The deal, worth $17.5m upfront, will see Mylan use the dry-powder delivery platform to develop new respiratory drug products, including generic equivalents to GSK’s asthma and chronic obstructive pulmonary disorder treatments (COPD) Advair and Seretide Diskus inhalers.
Much of the work will be conducted at the R&D site in Sandwich, Kent that Pfizer has been exiting over the last 12-months as part of its global restructuring plan. Mylan said it will hire “key” members of staff from Pfizer’s respiratory drug team but did not specify how many.
The deal will be of interest to GSK CEO Andrew Witty who told Reuters last year that despite the loss of patent protection generic competition for the blockbuster Advair was unlikely given the complexity of developing inhaled drugs.
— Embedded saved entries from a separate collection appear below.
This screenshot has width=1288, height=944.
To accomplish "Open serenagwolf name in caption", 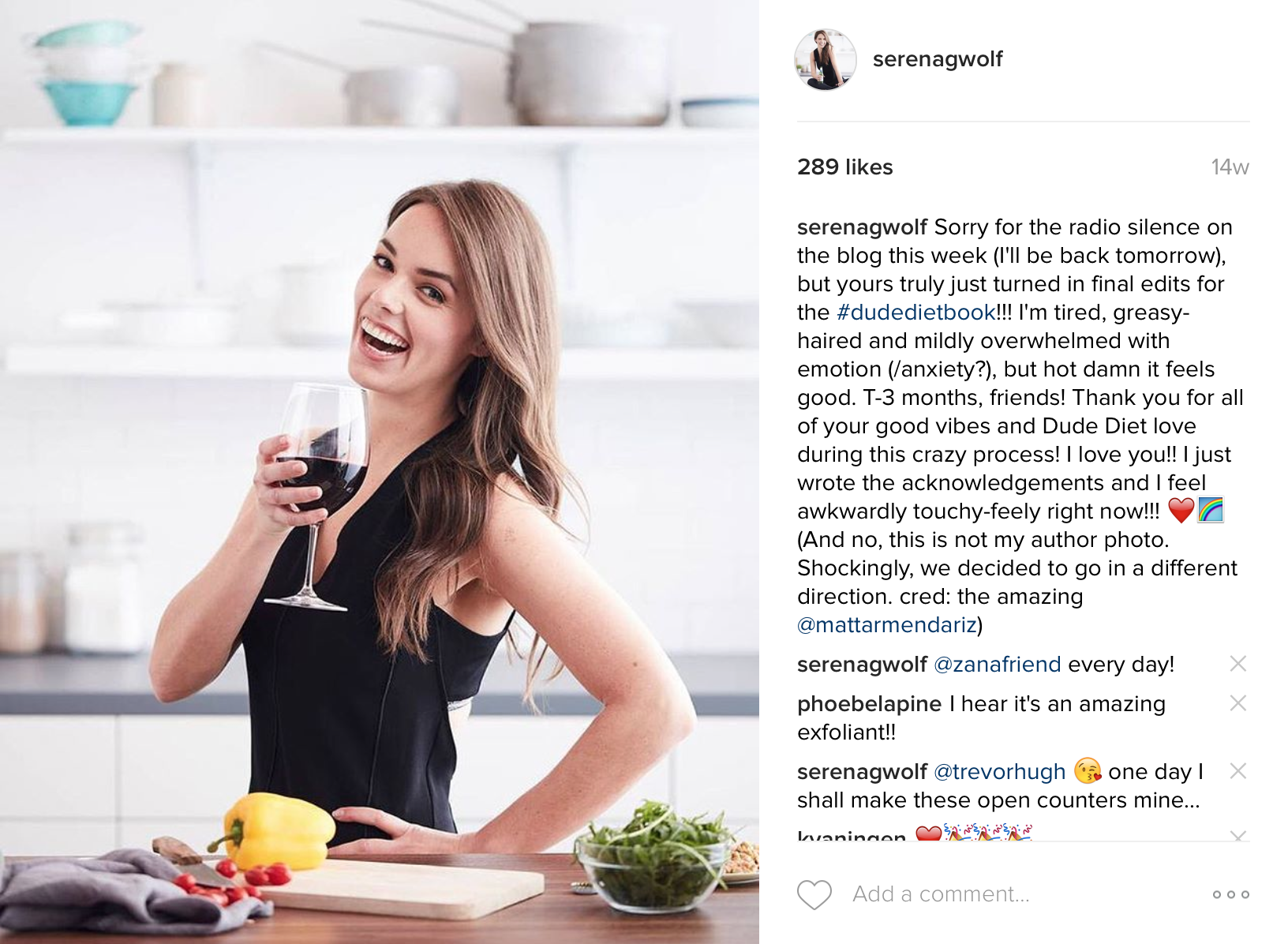I will [862, 227].
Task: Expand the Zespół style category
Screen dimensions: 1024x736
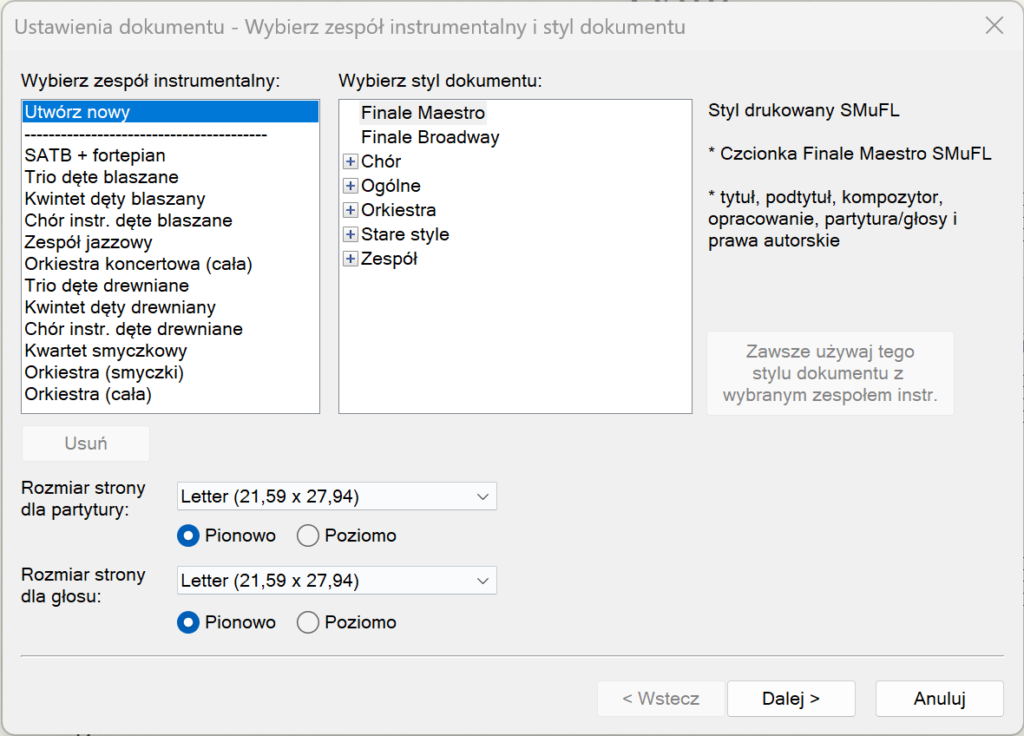Action: pos(350,259)

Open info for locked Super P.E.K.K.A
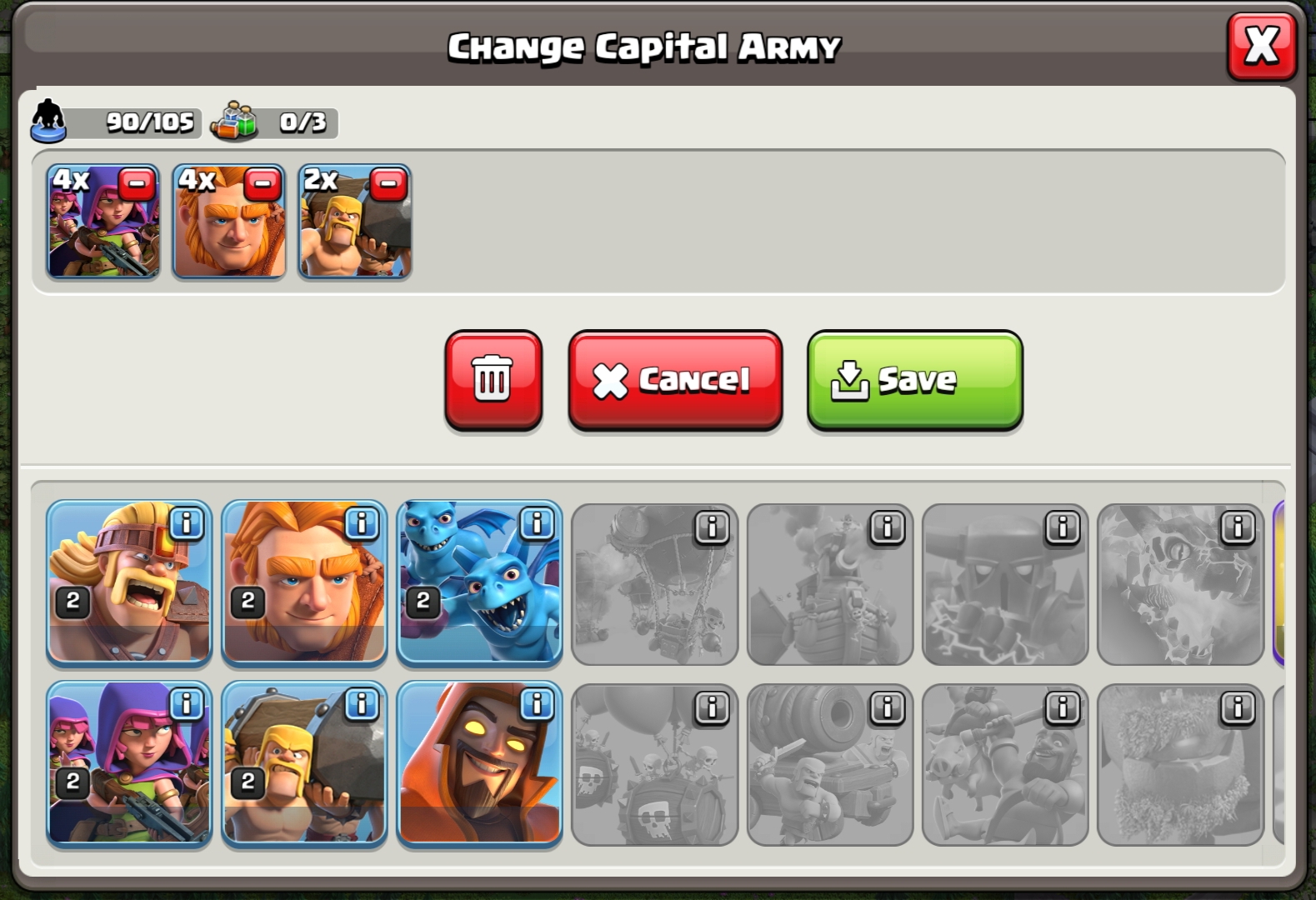1062,527
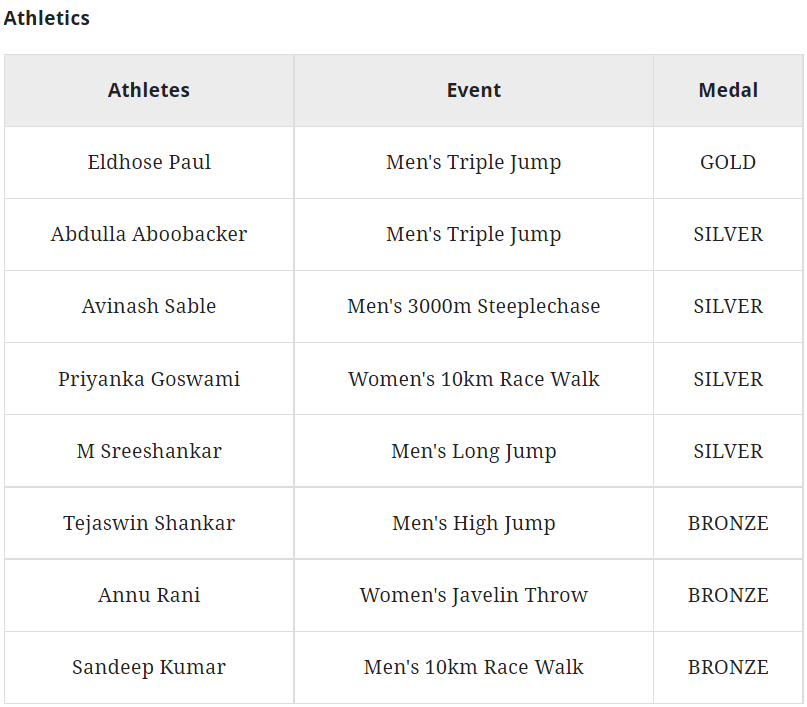Select the Annu Rani cell

[149, 595]
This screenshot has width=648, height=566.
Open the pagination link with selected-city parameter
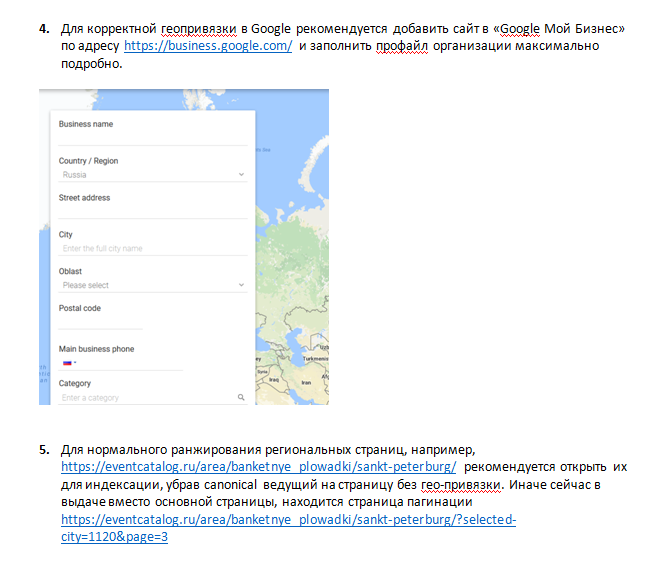288,521
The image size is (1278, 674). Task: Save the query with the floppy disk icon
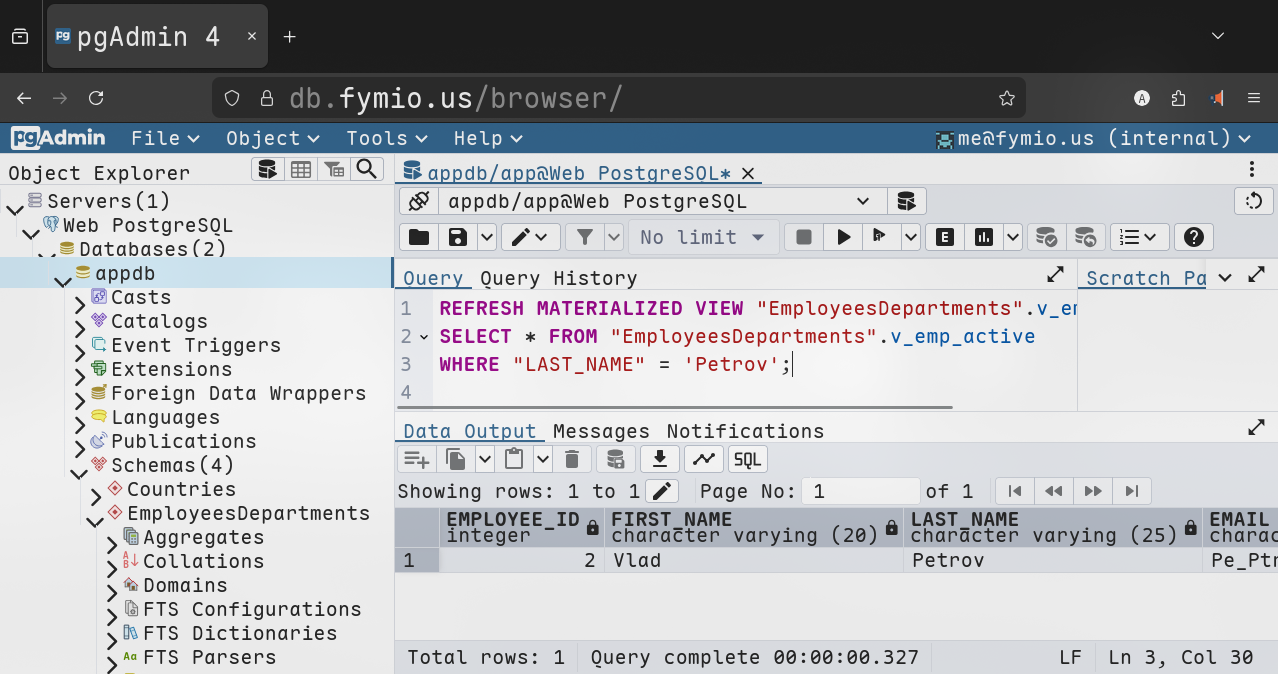point(458,237)

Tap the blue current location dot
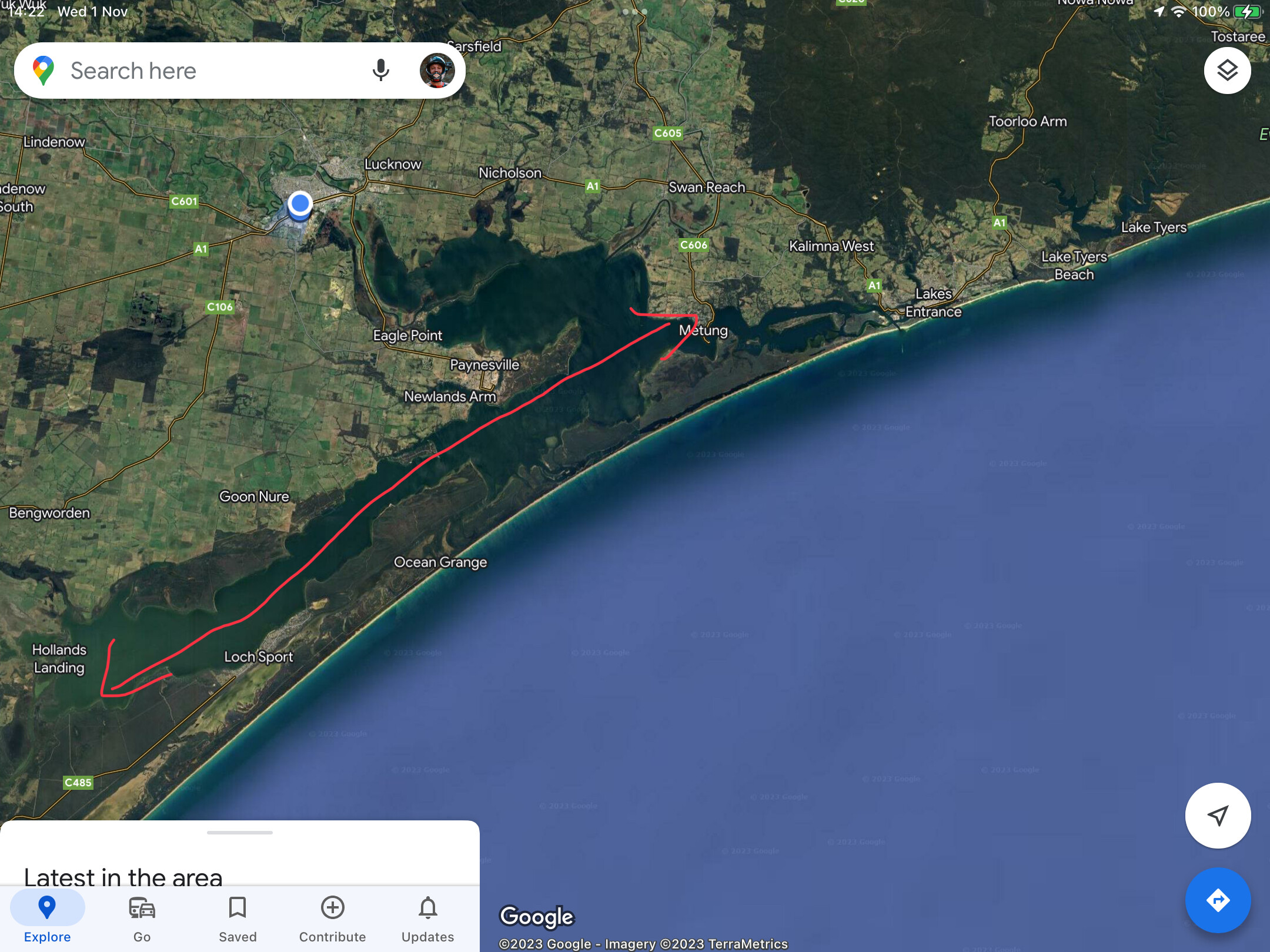coord(300,205)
Novartis’ subsequent decision to halt development of a competitor drug and, more recently, Teva’s suggestion that US “regulatory hurdles for winning approval for an inhaled drug such as Advair…are so high it will not be possible to develop a generic copy” appeared to support Witty’s contention.
Additionally, while one generic version of Advair is currently approved – Greek drugmaker Elpen’s Rolenium – the product's delivery technology is deemed different enough from the GSK product that it is not considered directly substitutable.
Quite what impact Mylan’s acquisition of the Pfizer dry-powder platform will have on Advair is unclear, but the generics firm does have considerable experience in the area primarily as a result of its specialty division Dey Pharma.
Mylan President Heather Bresch commented: "We are particularly excited about the global potential of a generic Advair. Further, we intend to utilize this delivery platform and scientific expertise to develop additional branded specialty products, building upon the capabilities and assets we have in place at Dey Pharma.
“The addition of Pfizer's dry-powder inhaler platform to Dey's existing capabilities in nebulized medicines and allergies will create a powerful platform in this important therapeutic area."